Task to carry out –
In the entries below, find each line bearing the string "dropdown" and copy it.

Input records –

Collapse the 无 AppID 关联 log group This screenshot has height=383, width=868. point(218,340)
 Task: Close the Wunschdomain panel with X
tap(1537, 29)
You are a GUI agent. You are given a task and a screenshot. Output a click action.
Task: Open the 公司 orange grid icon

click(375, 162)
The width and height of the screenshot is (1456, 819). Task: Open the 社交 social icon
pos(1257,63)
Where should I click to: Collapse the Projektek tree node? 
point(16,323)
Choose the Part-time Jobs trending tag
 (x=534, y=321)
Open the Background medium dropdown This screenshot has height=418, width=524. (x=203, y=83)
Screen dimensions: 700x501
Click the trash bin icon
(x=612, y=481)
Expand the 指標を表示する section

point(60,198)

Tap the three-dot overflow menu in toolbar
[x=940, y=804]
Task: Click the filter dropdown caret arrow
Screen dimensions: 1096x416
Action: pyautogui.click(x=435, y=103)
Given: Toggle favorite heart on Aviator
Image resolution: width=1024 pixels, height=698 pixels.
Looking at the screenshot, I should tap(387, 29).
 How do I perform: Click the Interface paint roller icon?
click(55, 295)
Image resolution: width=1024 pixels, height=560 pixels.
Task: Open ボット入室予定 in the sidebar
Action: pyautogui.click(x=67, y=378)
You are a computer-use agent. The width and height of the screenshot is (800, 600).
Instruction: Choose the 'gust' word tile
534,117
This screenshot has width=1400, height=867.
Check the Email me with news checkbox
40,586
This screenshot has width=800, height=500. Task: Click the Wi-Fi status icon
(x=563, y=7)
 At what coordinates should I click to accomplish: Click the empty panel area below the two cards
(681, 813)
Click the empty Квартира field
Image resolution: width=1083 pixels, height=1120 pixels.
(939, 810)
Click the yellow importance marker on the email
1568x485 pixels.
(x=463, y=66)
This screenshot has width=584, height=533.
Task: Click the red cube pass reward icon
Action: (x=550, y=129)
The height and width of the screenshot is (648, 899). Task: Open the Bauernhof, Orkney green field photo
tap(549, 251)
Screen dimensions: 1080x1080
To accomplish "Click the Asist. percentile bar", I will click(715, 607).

Exercise result –
Open the Background medium dropdown This screenshot has height=418, width=524. (x=203, y=83)
Task: Click the filter dropdown caret arrow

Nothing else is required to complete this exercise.